I sighed, pausing at the stone landing, and tilting my heavy head back to squint at the inky sky freckled with glittering stars that contrasted my bloody, mud-splattered face. I squinted, judging that it had to be the hour of the owl, at least, if not the lark. Another late night. Fuck. Well, this was certainly doing nothing for my stunningly dark circles.

A chuckle rasped out of me, grating like sandpaper against the silence as I grasped the squeaking knob of the heavy oak door, pushing against it inward with a gloved hand. Buttery, warm candlelight spilled across the stoop, my threadbare cloak scattering shadows in their wake. The worn, heavy oak table stood against the wall to my right, and I trudged towards it, unfastening the buckles of the heavy short sword hanging at my thigh, and the scabbard across my back as I went. I sighed, as the muted thunk of weapons dropped upon the surface, interspersed with the clink of the metal buckles tinkling against one another, as if in greeting after a long night's work.

I had almost finished unstrapping the bandolier of daggers across my torso when the near-silent creak of a floorboard had me pausing.

"That scratch'll turn putrid by midday if you don't tend it like last time."

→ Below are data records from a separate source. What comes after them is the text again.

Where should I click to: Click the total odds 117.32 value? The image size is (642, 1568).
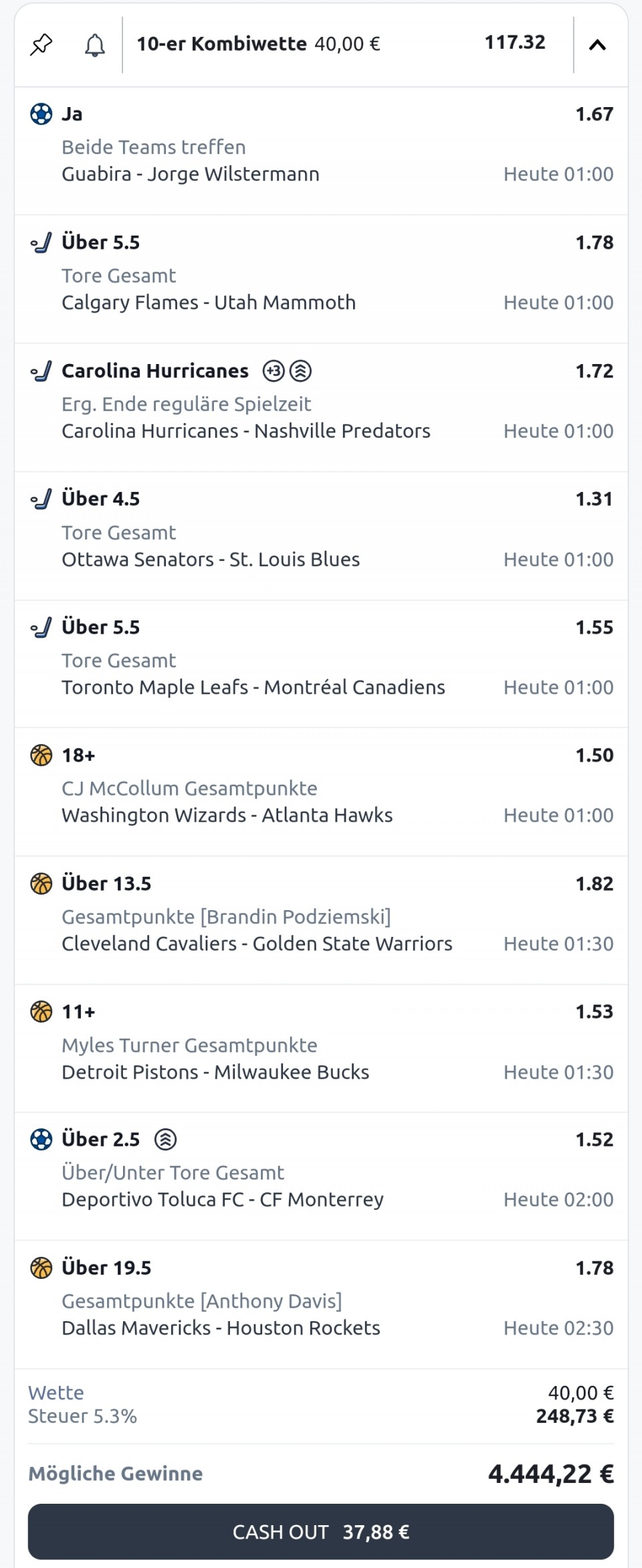click(514, 43)
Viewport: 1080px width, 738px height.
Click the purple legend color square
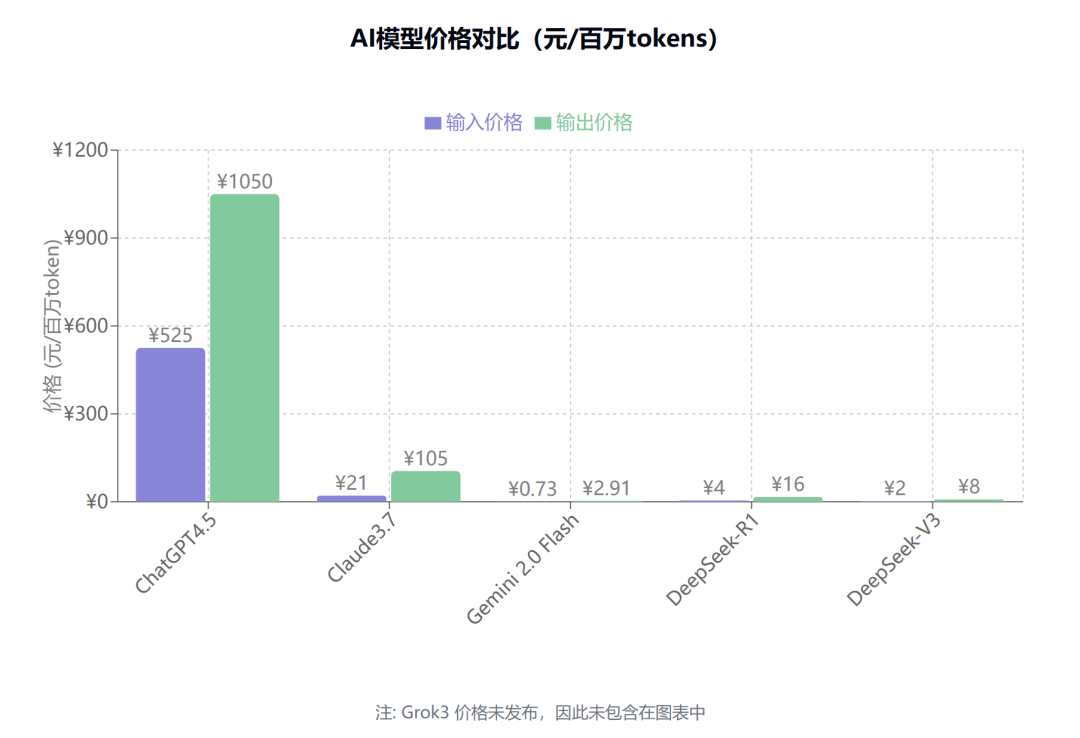coord(433,123)
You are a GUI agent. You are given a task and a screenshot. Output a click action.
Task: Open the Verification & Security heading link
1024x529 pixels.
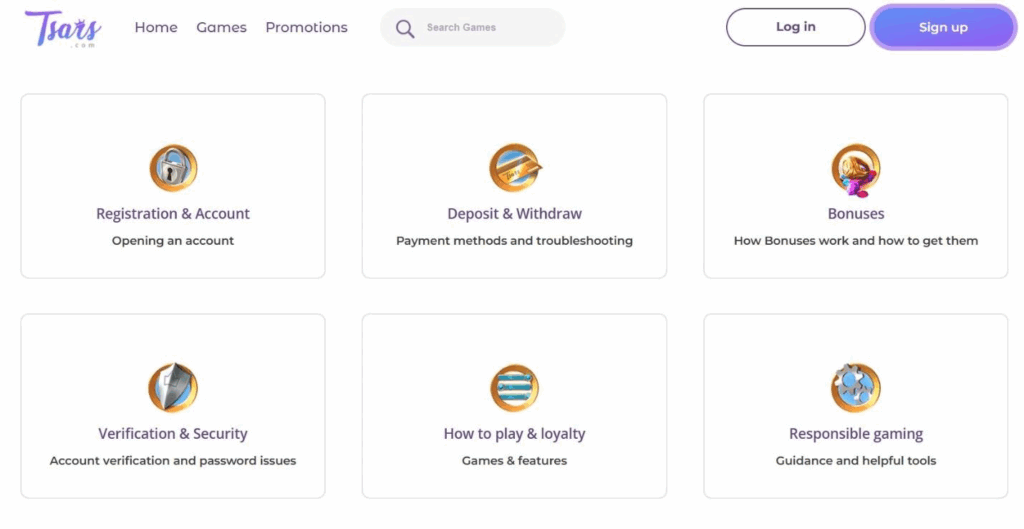pos(173,434)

I sighed once more, eyes remaining forward, fixed on my growing pile of discarded weapons. Resuming my task, I shucked my soiled glove onto the table, adding a swollen coin purse to the pile next

"Last time was two years ago, you old twat." I retorted lightly, peeling the soiled leather down my fingers. "I'll get to it once I've used up all of the hot water. That is, unless, you want me trailing blood," shuck "and mud," thunk "and goddess knows what else through the house. And having it smell even worse than your backside."

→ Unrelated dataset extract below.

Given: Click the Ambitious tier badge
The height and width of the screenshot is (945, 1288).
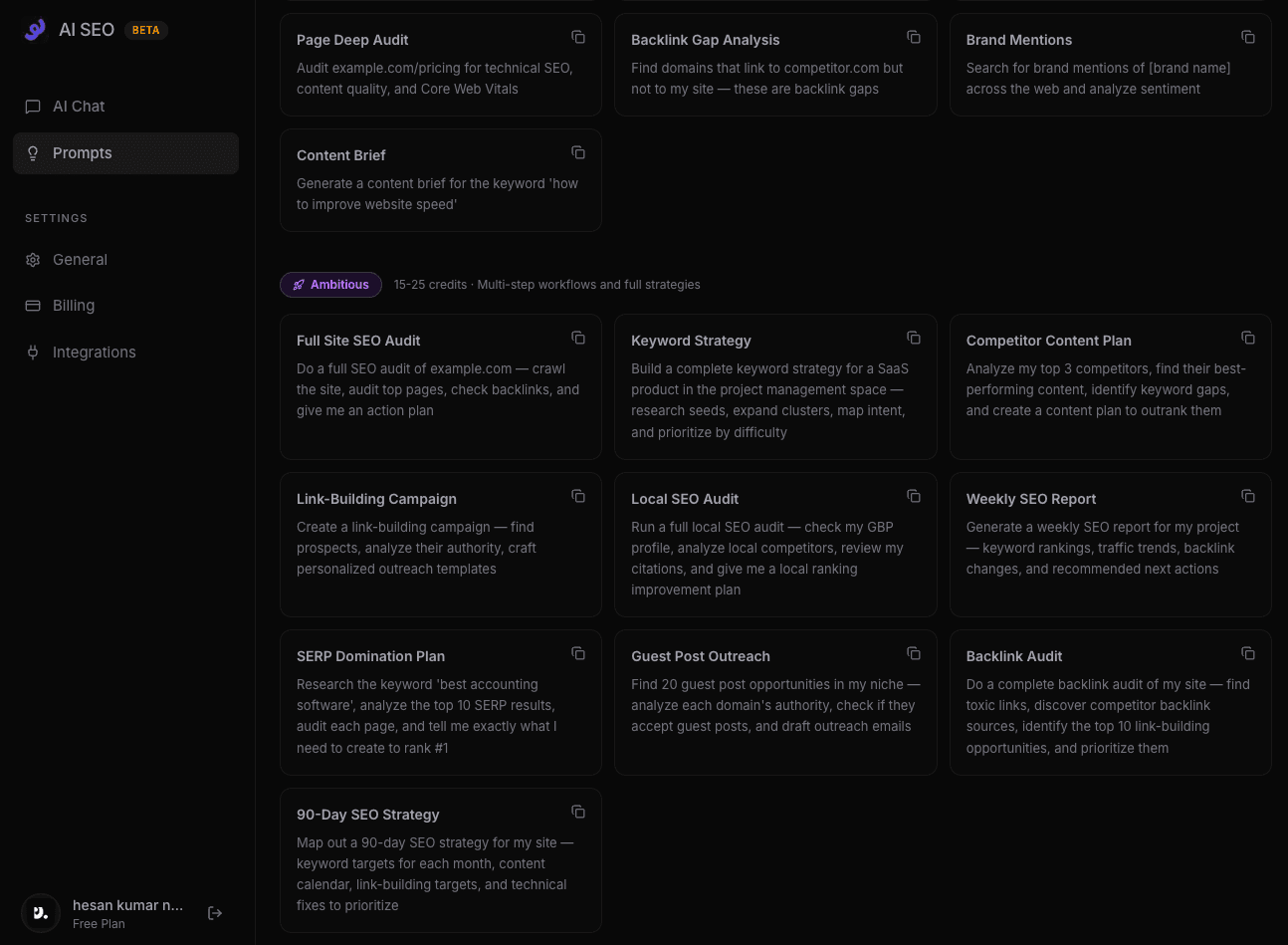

I glanced over my shoulder toward the open door, smirking, taking in the figure filling it as I began unfastening my cloak.

At seventy-something, he still looked brawny and broad, standing at just under six feet tall with a mess of peppery gray hair upon his head, mussed from sleep. Vemir's face was possibly handsome long ago, with ice-blue eyes and ruddy skin peppered with stubble. Those eyes, now squinting, were still tack sharp, his gaze flicking over my form assessing my injuries, taking stock of the weight I held on my right leg in lieu of a hidden puncture wound on my left thigh.

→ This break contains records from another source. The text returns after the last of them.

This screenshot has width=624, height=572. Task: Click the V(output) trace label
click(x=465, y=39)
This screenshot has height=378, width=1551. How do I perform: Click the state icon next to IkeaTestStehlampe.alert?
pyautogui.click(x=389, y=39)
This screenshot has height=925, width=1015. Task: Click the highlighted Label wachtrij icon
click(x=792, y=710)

That same gaze had met mine for the first time over twenty years ago, towering over my seven-year old form, tucked beside an empty ale barrel in an abandoned alleyway, with the rats and empty darkness my only company.

I had seen him around the small, bustling town before - knew of his proud blacksmith's shop tucked away in the forest next to a small, sagging cottage, set apart from the rest of the townsfolk, shanty businesses, and homes. The town itself was a smattering of houses, with the standard trade buildings settled neatly in the center square, a menagerie of buildings fat and squat. A seamstress, a baker, a laundress, and a miller took residence there, with a handful of market stalls with the butcher, farmers selling sad-looking vegetables, and merchants peddling gems and jewelry too fine for anyone in the town to afford.

Vemir sometimes told me about the old days before the wall, how fish from the gulf were brought to town years ago when salt was available in abundance to preserve them. Now, in our town miles and miles from the coast, it was a delicacy.